Bruxelles – Con il caos che regna a Londra dopo i risultati del referendum sulla Brexit, la notifica della volontà del Regno Unito di uscire dall’Unione europea non arriverà tanto presto. A Bruxelles lo sanno bene ma rimangono fermi: “Deve essere chiaro a tutti – ribadiscono qualificate fonti europee – che non ci sarà alcun negoziato senza una notifica formale di avvio delle procedure previste dall’articolo 50”, quello che regola il ritiro di uno Stato membro che voglia abbandonare l’Unione. Questa sarà la linea che i ventisette ribadiranno a David Cameron martedì, quando il premier britannico prenderà parte alla riunione dei leader europei per dare conto della situazione, ma senza lanciare formalmente la procedura di ritiro.
“Ci aspettiamo che Cameron presenti i risultati e la situazione nel Regno Unito ma non ci aspettiamo che lanci adesso l’articolo 50”, spiegano da Bruxelles, confermando che anche tra le capitali c’è “un’ampia comprensione” dell’impossibilità per il premier britannico, di compiere questo passo adesso, vista la “significativa crisi politica” del Paese. Una crisi legata “non solo al cambio di leadership nel partito di governo, ma molto più profonda”. E se l’ormai uscente premier britannico per il momento ha le mani legate, l’Ue non ha il potere di sbloccare la situazione. Dell’infinità di aspetti pratici da regolare per l’uscita del Regno Unito si potrà parlare solo quando ci sarà una notifica ufficiale di Londra.
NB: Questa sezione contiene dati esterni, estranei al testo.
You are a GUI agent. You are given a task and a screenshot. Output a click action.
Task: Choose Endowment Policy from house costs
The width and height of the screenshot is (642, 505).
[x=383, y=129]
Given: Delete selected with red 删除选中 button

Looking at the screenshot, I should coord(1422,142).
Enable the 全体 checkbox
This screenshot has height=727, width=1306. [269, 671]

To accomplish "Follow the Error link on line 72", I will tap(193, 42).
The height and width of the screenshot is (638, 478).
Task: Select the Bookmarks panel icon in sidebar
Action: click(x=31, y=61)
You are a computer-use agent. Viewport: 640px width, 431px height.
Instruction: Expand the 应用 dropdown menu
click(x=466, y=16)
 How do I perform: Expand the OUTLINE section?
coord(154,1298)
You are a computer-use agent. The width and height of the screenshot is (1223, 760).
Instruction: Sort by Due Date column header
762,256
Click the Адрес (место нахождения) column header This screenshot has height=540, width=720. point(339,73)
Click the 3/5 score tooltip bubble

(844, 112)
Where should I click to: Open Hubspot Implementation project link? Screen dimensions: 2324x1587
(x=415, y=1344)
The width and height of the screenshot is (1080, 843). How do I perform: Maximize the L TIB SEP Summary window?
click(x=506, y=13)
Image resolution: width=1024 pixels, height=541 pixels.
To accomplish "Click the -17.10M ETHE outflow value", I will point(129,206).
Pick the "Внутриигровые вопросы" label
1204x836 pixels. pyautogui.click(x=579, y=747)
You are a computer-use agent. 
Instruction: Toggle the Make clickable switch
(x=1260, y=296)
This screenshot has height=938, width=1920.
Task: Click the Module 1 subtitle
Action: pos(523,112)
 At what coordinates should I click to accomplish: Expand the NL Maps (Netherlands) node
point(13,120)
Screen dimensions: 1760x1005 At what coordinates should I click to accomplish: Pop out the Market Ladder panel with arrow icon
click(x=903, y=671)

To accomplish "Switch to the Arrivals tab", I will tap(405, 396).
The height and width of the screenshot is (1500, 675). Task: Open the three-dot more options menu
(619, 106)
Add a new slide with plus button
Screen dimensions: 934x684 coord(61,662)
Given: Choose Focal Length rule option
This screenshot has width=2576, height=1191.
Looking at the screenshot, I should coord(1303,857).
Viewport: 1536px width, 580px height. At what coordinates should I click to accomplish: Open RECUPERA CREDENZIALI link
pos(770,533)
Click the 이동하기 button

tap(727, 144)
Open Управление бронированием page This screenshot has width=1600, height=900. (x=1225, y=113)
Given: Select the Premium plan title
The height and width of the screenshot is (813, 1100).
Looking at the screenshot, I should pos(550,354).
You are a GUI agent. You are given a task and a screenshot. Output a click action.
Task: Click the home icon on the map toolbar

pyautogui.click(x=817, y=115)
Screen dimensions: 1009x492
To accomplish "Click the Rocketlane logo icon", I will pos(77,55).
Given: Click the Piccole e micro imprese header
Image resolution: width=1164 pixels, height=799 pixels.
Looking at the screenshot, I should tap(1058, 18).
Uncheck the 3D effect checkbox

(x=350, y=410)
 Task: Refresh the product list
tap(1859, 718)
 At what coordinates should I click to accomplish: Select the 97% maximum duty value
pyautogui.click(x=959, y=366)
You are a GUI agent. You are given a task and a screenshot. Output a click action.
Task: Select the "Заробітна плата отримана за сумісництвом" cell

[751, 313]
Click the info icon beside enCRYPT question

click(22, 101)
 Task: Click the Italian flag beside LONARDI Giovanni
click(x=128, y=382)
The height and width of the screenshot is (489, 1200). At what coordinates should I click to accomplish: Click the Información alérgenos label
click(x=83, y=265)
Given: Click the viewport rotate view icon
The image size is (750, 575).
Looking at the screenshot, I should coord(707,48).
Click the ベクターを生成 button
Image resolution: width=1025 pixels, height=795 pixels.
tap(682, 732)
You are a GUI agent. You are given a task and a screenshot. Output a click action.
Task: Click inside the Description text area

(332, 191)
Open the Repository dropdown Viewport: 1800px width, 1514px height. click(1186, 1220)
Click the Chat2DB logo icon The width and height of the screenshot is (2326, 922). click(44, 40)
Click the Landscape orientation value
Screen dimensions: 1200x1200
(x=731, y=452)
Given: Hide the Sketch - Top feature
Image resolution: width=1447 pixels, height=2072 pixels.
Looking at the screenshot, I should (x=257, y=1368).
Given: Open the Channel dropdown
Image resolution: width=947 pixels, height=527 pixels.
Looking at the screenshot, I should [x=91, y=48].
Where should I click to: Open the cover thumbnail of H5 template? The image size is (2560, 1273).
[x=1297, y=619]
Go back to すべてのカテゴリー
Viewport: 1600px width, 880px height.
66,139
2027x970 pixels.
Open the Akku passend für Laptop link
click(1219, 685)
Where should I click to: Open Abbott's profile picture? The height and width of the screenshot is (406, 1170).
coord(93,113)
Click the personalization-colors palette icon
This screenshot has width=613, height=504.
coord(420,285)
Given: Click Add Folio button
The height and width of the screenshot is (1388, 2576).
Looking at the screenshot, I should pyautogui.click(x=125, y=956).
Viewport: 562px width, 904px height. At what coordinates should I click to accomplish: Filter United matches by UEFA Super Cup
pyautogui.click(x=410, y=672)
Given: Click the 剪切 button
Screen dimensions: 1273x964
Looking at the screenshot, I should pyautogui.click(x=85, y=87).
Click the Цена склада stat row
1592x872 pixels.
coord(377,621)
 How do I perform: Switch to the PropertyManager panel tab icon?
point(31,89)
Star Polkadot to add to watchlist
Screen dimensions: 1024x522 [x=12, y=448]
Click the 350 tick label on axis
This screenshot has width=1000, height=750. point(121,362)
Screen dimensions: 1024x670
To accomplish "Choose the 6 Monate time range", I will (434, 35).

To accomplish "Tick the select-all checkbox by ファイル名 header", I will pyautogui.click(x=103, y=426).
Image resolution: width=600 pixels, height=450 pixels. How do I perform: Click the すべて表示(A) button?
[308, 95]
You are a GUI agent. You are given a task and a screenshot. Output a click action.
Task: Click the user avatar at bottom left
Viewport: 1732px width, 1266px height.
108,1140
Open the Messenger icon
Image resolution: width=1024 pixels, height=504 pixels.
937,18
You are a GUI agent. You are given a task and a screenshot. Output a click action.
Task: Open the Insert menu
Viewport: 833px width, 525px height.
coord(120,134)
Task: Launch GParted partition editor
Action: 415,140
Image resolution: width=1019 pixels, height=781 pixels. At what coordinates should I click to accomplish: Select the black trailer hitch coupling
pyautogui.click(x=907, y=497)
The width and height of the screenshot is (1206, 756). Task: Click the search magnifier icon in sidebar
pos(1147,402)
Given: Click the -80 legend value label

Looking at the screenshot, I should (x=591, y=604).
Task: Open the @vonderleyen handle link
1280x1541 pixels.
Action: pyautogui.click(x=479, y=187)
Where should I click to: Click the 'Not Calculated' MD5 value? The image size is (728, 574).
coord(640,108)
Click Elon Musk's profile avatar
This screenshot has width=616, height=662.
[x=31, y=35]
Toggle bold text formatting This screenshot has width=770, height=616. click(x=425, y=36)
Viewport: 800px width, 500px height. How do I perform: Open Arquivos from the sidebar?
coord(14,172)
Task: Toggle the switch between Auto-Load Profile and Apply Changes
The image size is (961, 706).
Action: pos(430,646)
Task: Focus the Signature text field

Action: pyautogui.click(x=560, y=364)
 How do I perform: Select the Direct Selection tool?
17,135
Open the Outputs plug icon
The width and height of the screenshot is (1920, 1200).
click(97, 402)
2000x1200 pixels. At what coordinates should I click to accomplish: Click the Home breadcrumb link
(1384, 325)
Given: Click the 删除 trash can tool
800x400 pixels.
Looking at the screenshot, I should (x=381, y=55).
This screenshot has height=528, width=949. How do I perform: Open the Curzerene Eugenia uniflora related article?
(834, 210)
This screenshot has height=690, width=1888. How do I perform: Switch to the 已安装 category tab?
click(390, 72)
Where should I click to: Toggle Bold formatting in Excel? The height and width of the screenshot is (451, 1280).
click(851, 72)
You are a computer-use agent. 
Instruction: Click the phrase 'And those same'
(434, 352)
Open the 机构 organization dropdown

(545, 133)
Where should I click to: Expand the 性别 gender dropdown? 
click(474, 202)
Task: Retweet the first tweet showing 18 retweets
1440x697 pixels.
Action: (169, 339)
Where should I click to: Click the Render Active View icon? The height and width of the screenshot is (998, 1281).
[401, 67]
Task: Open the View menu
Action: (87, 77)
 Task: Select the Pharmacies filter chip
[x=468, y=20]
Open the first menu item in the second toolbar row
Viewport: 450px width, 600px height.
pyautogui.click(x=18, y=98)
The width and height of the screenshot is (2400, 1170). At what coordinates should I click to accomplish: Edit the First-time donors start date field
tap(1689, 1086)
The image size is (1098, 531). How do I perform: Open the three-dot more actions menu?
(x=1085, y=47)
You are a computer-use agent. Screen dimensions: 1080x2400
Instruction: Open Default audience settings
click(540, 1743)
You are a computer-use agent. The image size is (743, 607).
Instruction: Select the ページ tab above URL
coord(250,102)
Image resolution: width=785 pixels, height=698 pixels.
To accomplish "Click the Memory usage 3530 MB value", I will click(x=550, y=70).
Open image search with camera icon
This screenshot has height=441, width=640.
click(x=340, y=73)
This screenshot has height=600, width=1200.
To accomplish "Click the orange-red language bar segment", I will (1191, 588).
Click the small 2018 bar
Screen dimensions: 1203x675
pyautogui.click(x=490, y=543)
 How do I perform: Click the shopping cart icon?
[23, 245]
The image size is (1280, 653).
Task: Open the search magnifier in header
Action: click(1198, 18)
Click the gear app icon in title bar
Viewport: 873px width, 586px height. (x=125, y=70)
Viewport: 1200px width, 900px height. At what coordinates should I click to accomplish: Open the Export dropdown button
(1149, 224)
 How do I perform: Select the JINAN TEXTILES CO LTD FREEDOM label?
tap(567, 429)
Atto che deve prendere la forma o di una lettera formale al presidente del Consiglio, Donald Tusk o di una dichiarazione orale “chiara e inequivocabile” fatta alla presenza dei ventisette leader.
Solo allora gli altri Stati membri adotteranno delle linee guida comuni, una sorta di posizione negoziale dei Ventisette, sulla sostanza della trattativa, ma anche sulla gestione del processo, ad esempio sulla distribuzione del lavoro tra le varie istituzioni a Bruxelles. In quell’occasione, ad esempio, si prenderà posizione sulla possibilità di Londra di continuare ad appartenere al mercato unico durante le procedure di uscita, mentre per il futuro il Regno Unito dovrà stringere un accordo come “Paese terzo”.
Ma ancora, questi, sono discorsi lontanissimi, tanto che nulla del genere è finito sul tavolo della prima riunione a ventisette degli sherpa in preparazione del Consiglio europeo di martedì e mercoledì, a cui il rappresentante britannico non è stato invitato. Durante l’incontro, in preparazione della riunione di mercoledì, a cui Cameron non parteciperà, ci si è piuttosto concentrati sui messaggi che l’Ue a ventisette deve inviare in questo momento: per prima cosa la determinazione a proseguire il cammino comunitario e poi la rassicurazione che non ci troviamo in una fase di vuoto legale, visto che fino all’uscita vera e propria di Londra dall’Ue, tutte le regole europee, diritti e obblighi, si applicano interamente al Regno Unito e nel Regno Unito.
Quello degli sherpa è stato solo uno degli incontri che da venerdì proseguono frenetici. Il presidente del Consiglio europeo, Donald Tusk ha già incontrato il premier lussemburghese, Xavier Bettel, domani sarà a Parigi dal presidente François Hollande e poi a Berlino da Angela Merkel mentre martedì incontrerà in bilaterale il premier della Repubblica Ceca, Bohuslav Sobotka a nome del gruppo dei quattro di Visegrad, e il premier italiano Matteo Renzi. Ma la lista degli incontri, anticipano fonti europee, si allungherà di almeno altri due primi ministri, forse di più. E in tema di incontri, domani a Bruxelles ci sarà anche da ricevere, e rassicurare, il segretario di Stato americano, John Kerry che dopo i risultati del referendum ha deciso di volare a Londra e nella capitale d’Europa, dove incontrerà l’Alto rappresentante per gli Affari esteri Ue, Federica Mogherini.
“La risposta a questa nuova sfida per l’Europa richiederà tempo per essere trovata”, commenta con un lungo post sul suo profilo Facebook anche il vice-presidente della Commissione e braccio destro di Jean-Claude Juncker, Frans Timmermans. “Dobbiamo essere brutalmente onesti con noi stessi mentre discutiamo i prossimi passi – scrive – oggi ci sono più domande che risposte”.